When is a 3rd Party Transfer Necessary?
One common scenario that may necessitate a 3rd party transfer is when the original builder or developer is unable to complete the project as planned or faces financial constraints. In such cases, it becomes imperative to involve a third party or transfer the project to another builder or developer to ensure its successful completion.
Consent of Allottees and RERA Authority
If the builder intends to add new partners to the project, Section 15 of RERA mandates that they seek the consent of at least 70% of the allottees. This provision aims to ensure that homebuyers have a say in crucial decisions affecting the project.
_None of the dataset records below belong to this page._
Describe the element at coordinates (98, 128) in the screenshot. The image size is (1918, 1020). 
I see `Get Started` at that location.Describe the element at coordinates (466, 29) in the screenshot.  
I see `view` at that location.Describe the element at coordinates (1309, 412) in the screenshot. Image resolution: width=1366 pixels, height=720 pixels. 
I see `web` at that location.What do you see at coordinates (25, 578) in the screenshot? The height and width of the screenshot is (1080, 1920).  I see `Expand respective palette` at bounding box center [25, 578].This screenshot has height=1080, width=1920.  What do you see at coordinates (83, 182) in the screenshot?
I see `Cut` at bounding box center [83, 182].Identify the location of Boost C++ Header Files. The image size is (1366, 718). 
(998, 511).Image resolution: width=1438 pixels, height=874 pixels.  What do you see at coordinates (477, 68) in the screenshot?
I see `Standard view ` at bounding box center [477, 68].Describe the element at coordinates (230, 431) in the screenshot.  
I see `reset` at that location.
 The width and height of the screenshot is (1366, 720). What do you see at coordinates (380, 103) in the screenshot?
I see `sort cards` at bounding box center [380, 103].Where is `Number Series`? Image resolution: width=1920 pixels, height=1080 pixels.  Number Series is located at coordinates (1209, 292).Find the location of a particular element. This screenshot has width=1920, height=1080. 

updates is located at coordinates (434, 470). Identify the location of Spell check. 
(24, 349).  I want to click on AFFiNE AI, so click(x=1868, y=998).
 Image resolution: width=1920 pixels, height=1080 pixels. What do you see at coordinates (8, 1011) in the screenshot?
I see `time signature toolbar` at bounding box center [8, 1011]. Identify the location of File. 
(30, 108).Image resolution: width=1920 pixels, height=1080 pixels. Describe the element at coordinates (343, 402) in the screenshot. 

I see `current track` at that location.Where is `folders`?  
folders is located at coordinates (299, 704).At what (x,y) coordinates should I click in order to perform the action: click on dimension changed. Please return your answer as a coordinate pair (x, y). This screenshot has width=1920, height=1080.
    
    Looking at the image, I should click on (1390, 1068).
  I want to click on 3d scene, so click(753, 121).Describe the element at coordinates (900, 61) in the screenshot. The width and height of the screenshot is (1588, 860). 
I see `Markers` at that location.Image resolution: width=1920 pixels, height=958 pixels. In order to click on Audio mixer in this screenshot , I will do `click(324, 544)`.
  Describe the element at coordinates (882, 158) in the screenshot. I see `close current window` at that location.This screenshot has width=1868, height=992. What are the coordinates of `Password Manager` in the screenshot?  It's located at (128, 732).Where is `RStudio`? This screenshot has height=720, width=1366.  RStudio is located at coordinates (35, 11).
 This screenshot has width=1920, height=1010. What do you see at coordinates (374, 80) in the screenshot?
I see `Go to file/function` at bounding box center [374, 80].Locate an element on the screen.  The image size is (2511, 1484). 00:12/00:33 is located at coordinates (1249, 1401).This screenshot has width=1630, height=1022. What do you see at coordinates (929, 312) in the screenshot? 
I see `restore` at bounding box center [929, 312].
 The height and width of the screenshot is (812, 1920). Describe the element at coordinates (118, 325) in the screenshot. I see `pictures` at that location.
Additionally, any changes made to the project require the consent of the RERA Authority. Builders and developers must also submit necessary affidavits, forms, and declarations to the RERA website to maintain transparency and accountability.
Consequences of Non-Compliance
Failure to adhere to the 3rd party transfer process outlined in RERA can have serious consequences for builders and developers. They may face penalties and legal actions, as well as complaints from allottees who feel their interests are not being protected.
Partnership Firms and 3rd Party Transfers
In cases where the builder operates as a partnership firm and intends to add new partners, the responsibilities of these new partners are crucial. They must commit to completing the project on time and ensuring the maintenance of structural quality. Furthermore, their names and other relevant details must be uploaded to the RERA website to maintain transparency.
Conclusion
The Real Estate (Regulation and Development) Act, 2016, has brought significant reforms to the real estate sector in India. The provisions related to 3rd party transfers and the addition of new partners are aimed at safeguarding the interests of homebuyers and ensuring transparency and accountability. Builders and developers must adhere to these regulations to avoid penalties and legal complications while striving to deliver quality projects that meet the expectations of allottees. By following the prescribed procedures and involving all stakeholders, the real estate industry can move towards a more transparent and consumer-friendly future.